Is there a simpler way to filter by this condition without converting the columns to IntegerType
?
Thank you!
Values which cannot be cast are set to null
, and the column will be considered a nullable
column of that type. Here's a simple example:
from pyspark import SQLContext
from pyspark.sql import SparkSession
import pyspark.sql.functions as F
from pyspark.sql.types import IntegerType
spark = SparkSession.builder.getOrCreate()
sql_context = SQLContext(spark.sparkContext)

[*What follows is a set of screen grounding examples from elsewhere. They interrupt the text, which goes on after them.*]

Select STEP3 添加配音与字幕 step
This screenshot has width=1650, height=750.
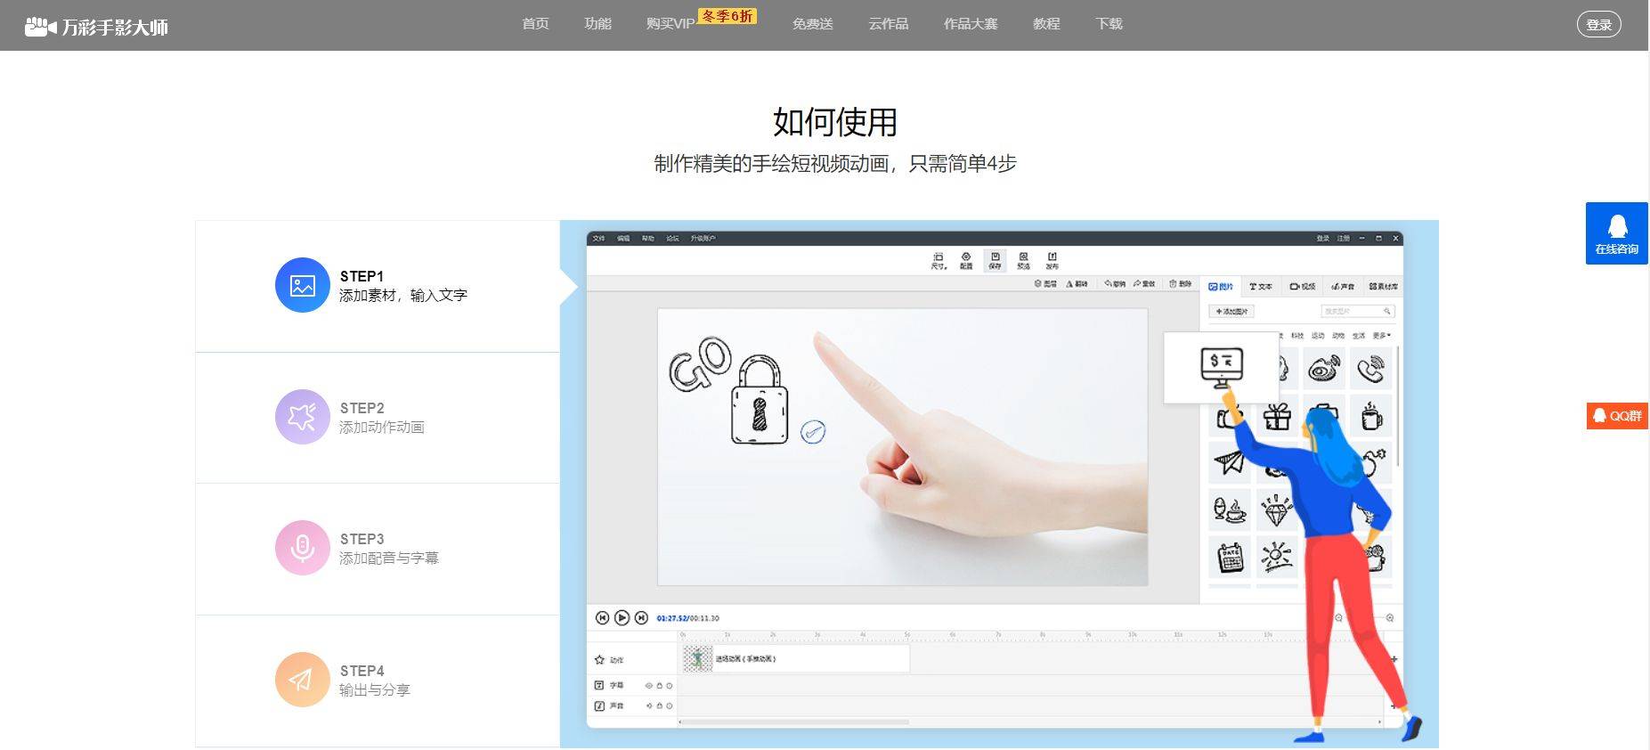tap(378, 549)

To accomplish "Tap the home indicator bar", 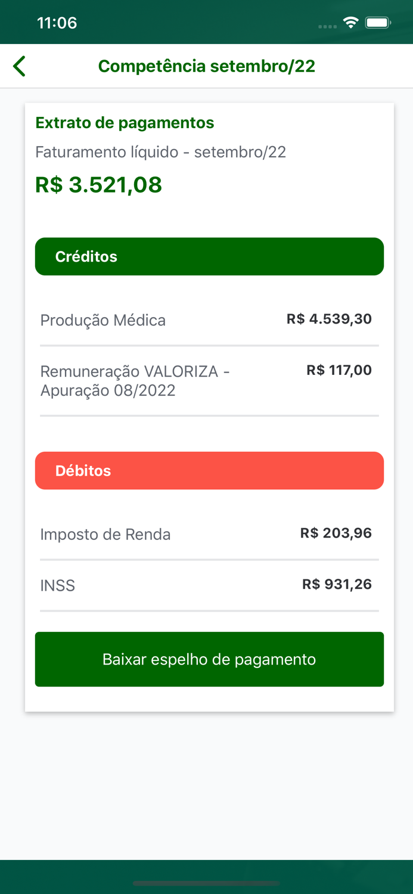I will [x=206, y=884].
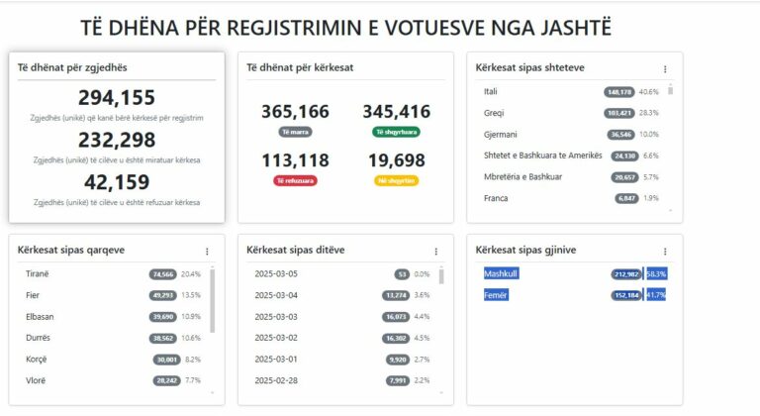
Task: Click the Gjermani count badge 36,546
Action: pyautogui.click(x=620, y=135)
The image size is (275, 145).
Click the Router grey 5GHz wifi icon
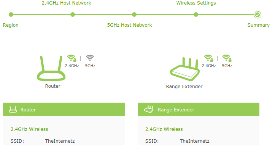point(90,58)
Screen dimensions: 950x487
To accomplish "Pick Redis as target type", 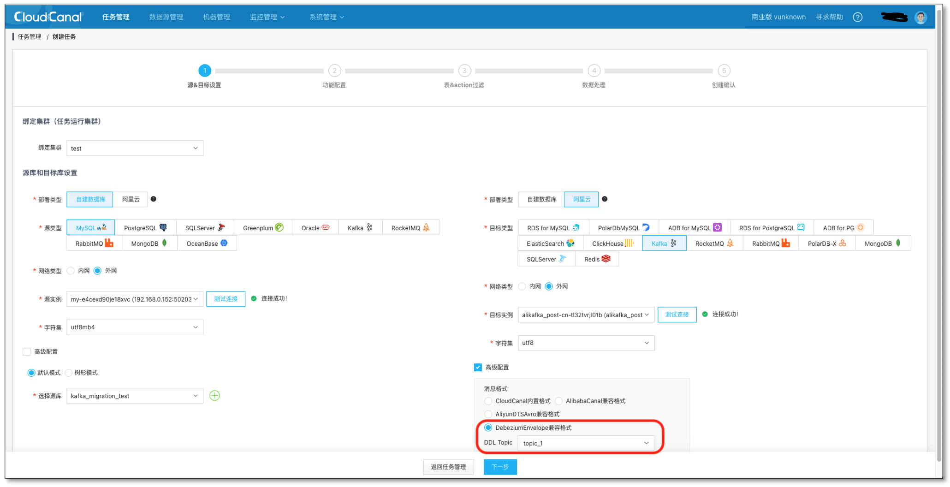I will pos(597,259).
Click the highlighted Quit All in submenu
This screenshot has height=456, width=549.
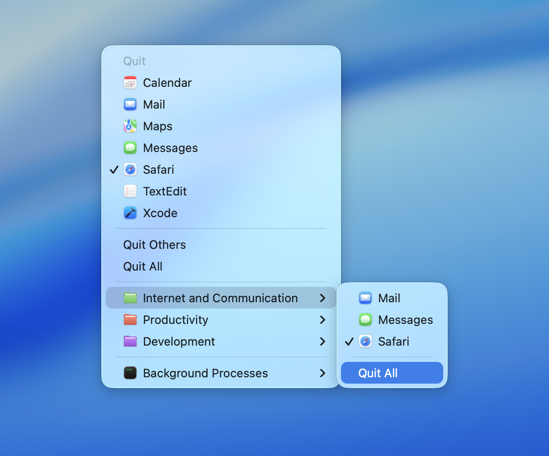[378, 373]
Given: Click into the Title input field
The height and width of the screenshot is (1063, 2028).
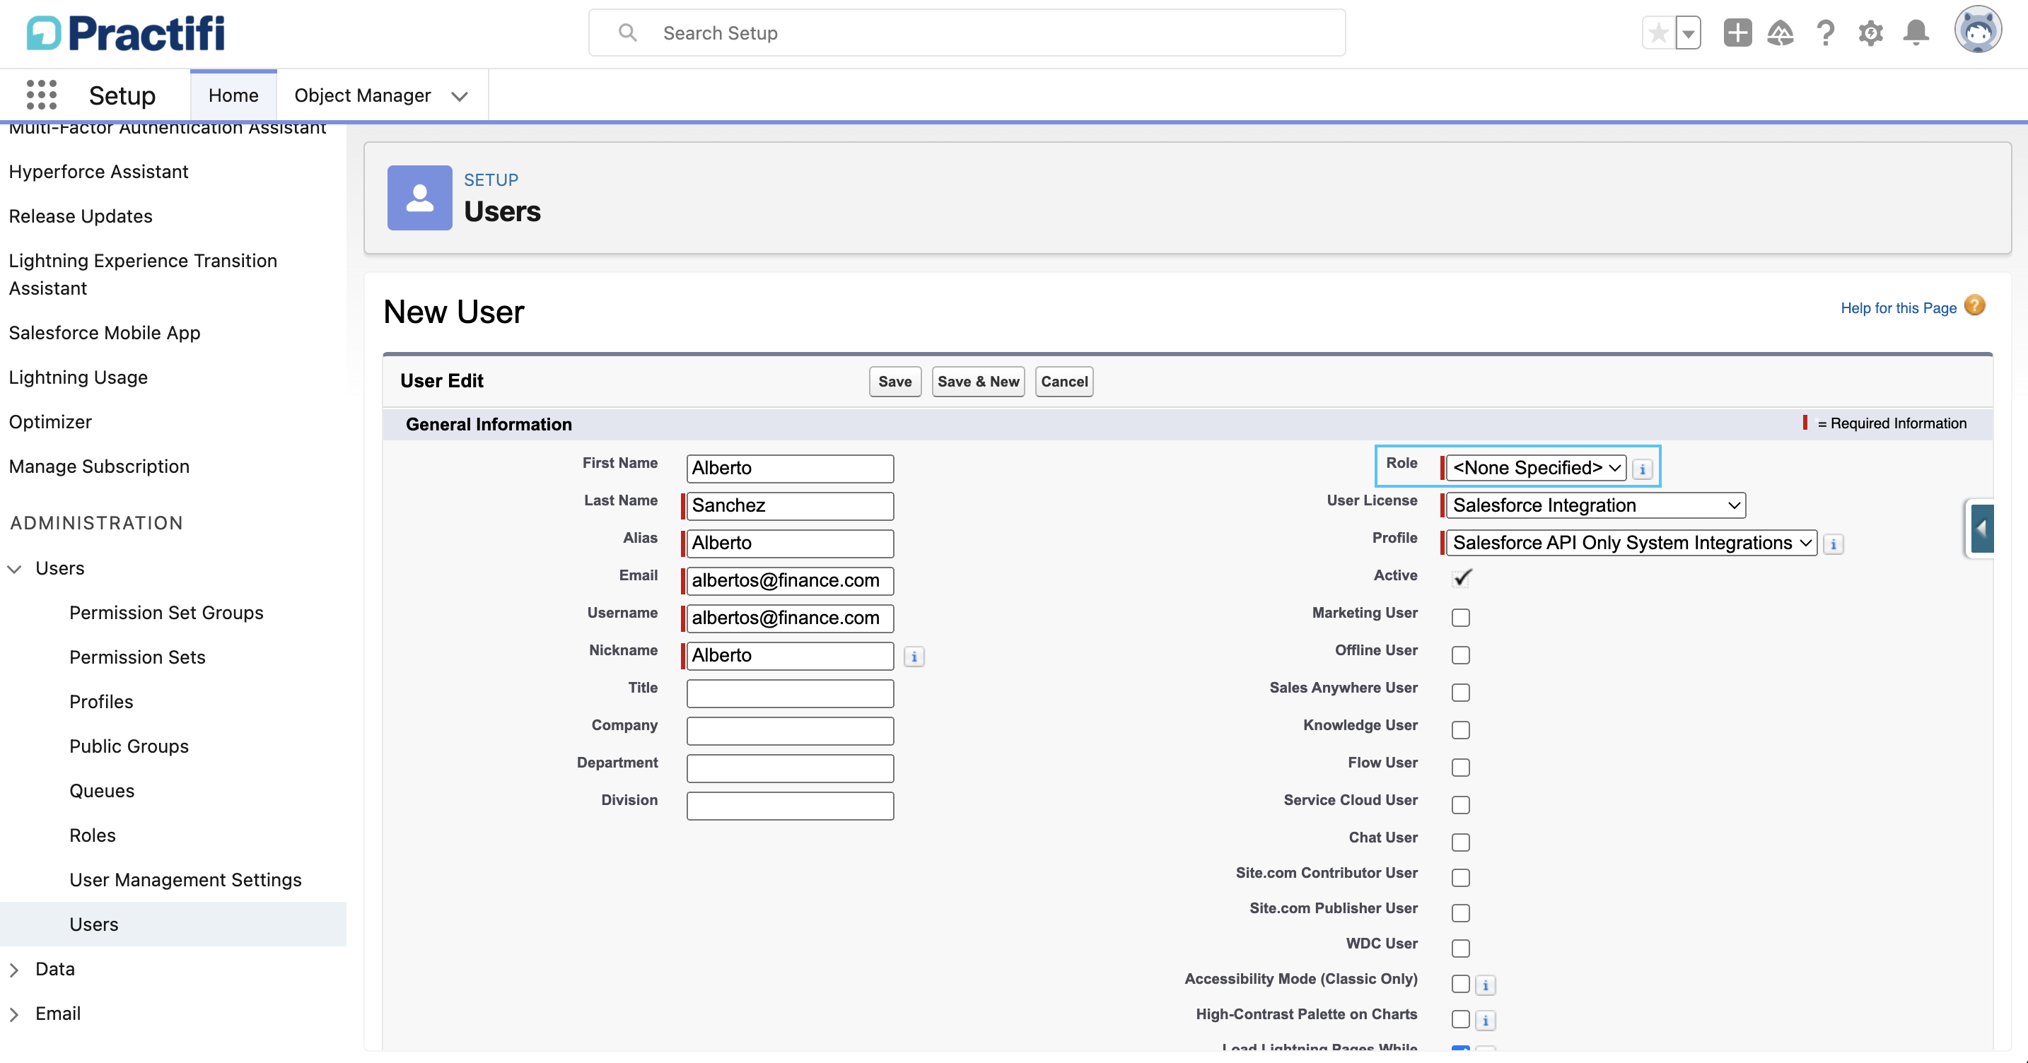Looking at the screenshot, I should [x=790, y=693].
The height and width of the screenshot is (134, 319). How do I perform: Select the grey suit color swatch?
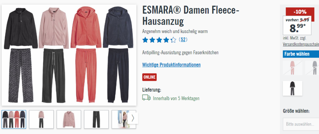[x=313, y=68]
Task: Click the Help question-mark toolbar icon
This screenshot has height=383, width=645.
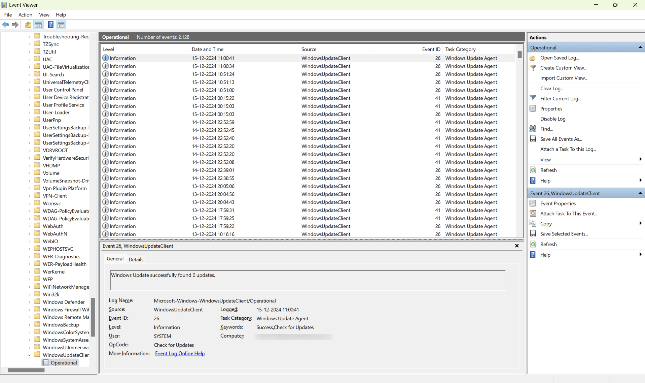Action: (50, 25)
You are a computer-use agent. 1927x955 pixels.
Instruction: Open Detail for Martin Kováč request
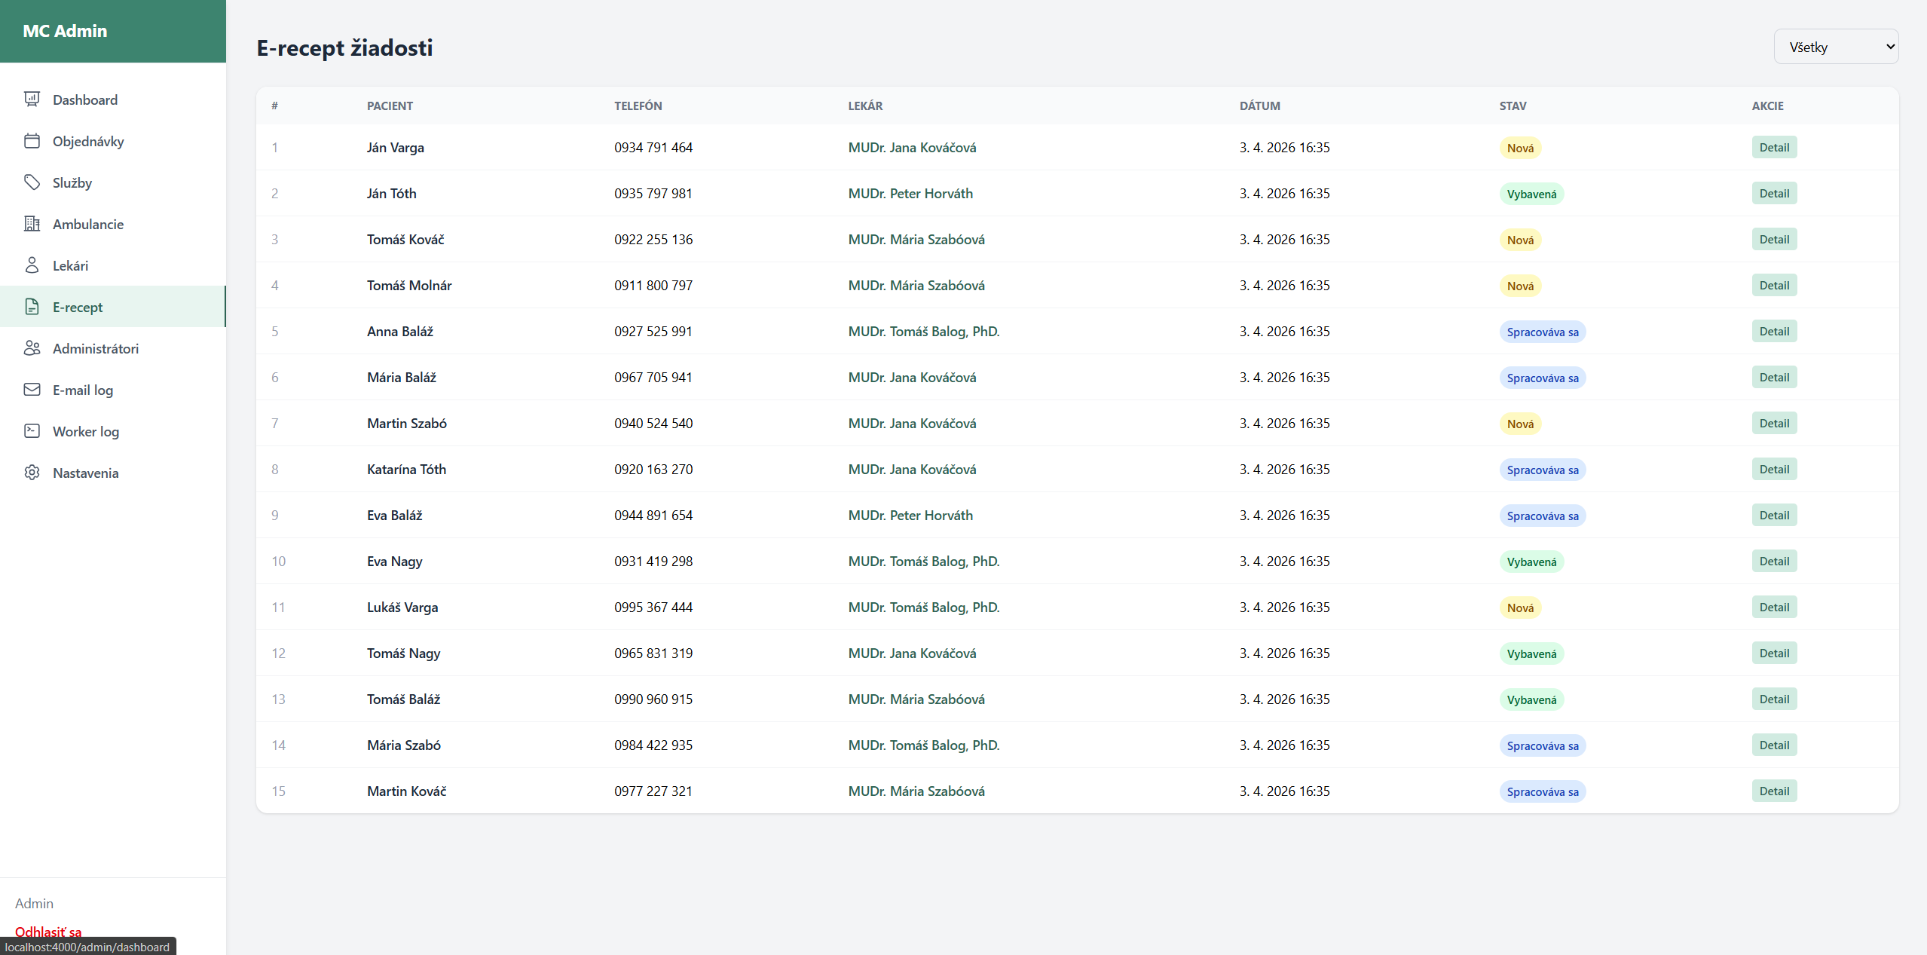click(x=1773, y=791)
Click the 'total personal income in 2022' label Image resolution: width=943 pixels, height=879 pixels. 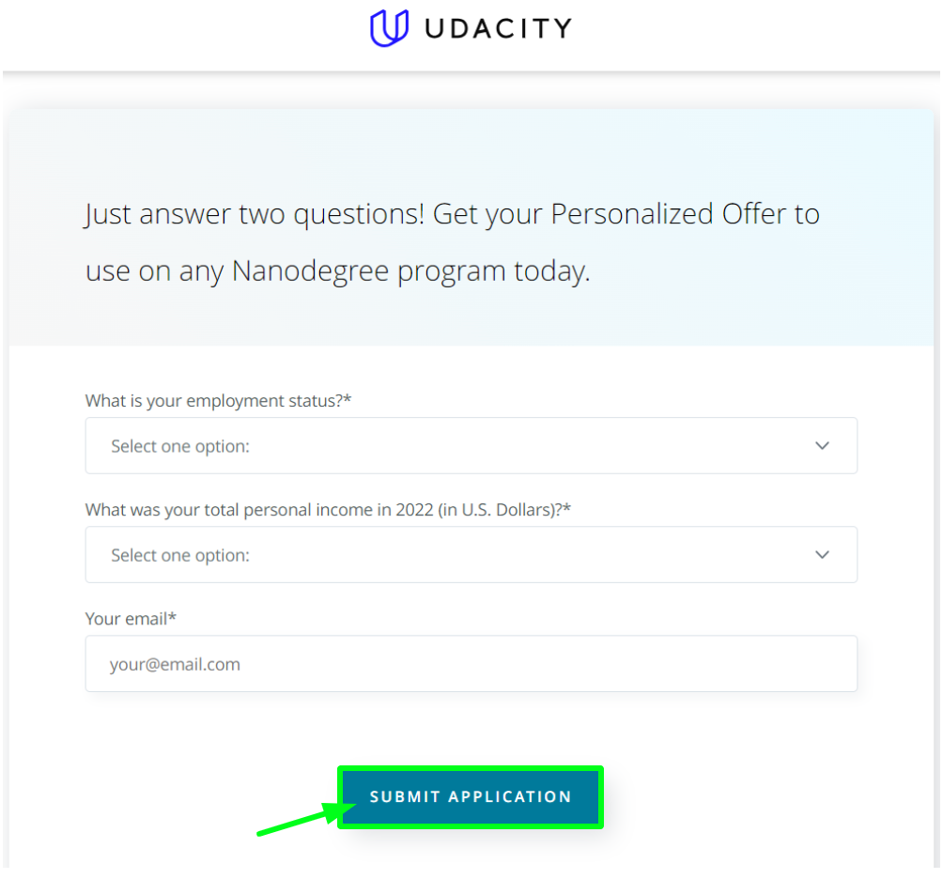328,510
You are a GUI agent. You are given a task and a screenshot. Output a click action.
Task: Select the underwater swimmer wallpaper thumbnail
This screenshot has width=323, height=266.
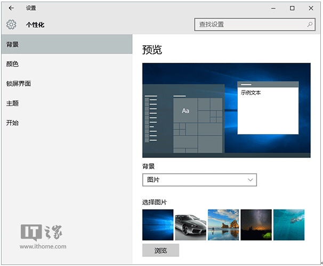tap(289, 225)
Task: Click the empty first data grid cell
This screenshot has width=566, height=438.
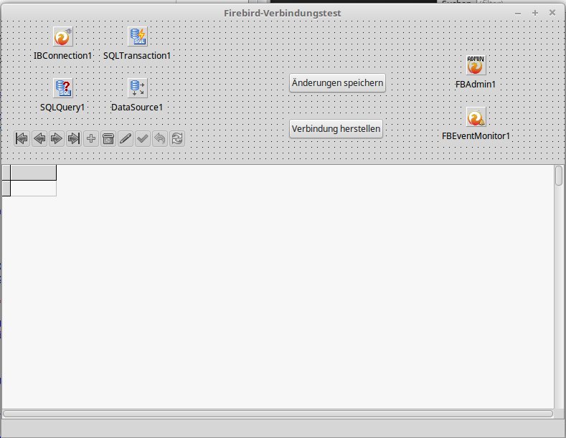Action: (33, 188)
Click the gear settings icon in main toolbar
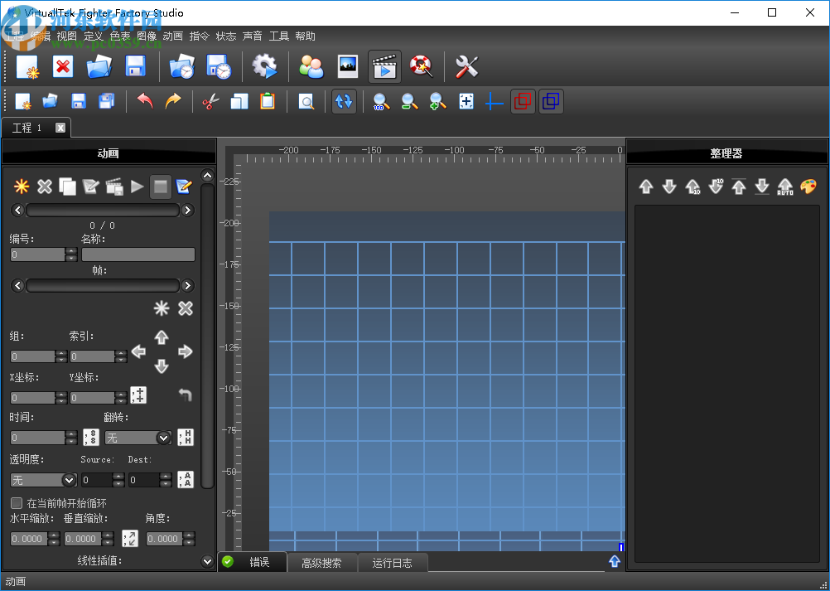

df = sql_context.createDataFrame([("1",),
("2",),
("3",),
("4",),
("hello world",)], schema=['id'])
print(df.show())
df = df.withColumn("id", F.col("id").astype(IntegerType()))
print(df.show())
Output:
+-----------+
| id|
+-----------+
| 1|
| 2|
| 3|
| 4|
|hello world|
+-----------+
+----+
| id|
+----+
| 1|
| 2|
| 3|
| 4|
|null|
+----+
And to verify the schema is correct:
print(df.printSchema())
Output:
None
root
|-- id: integer (nullable = true)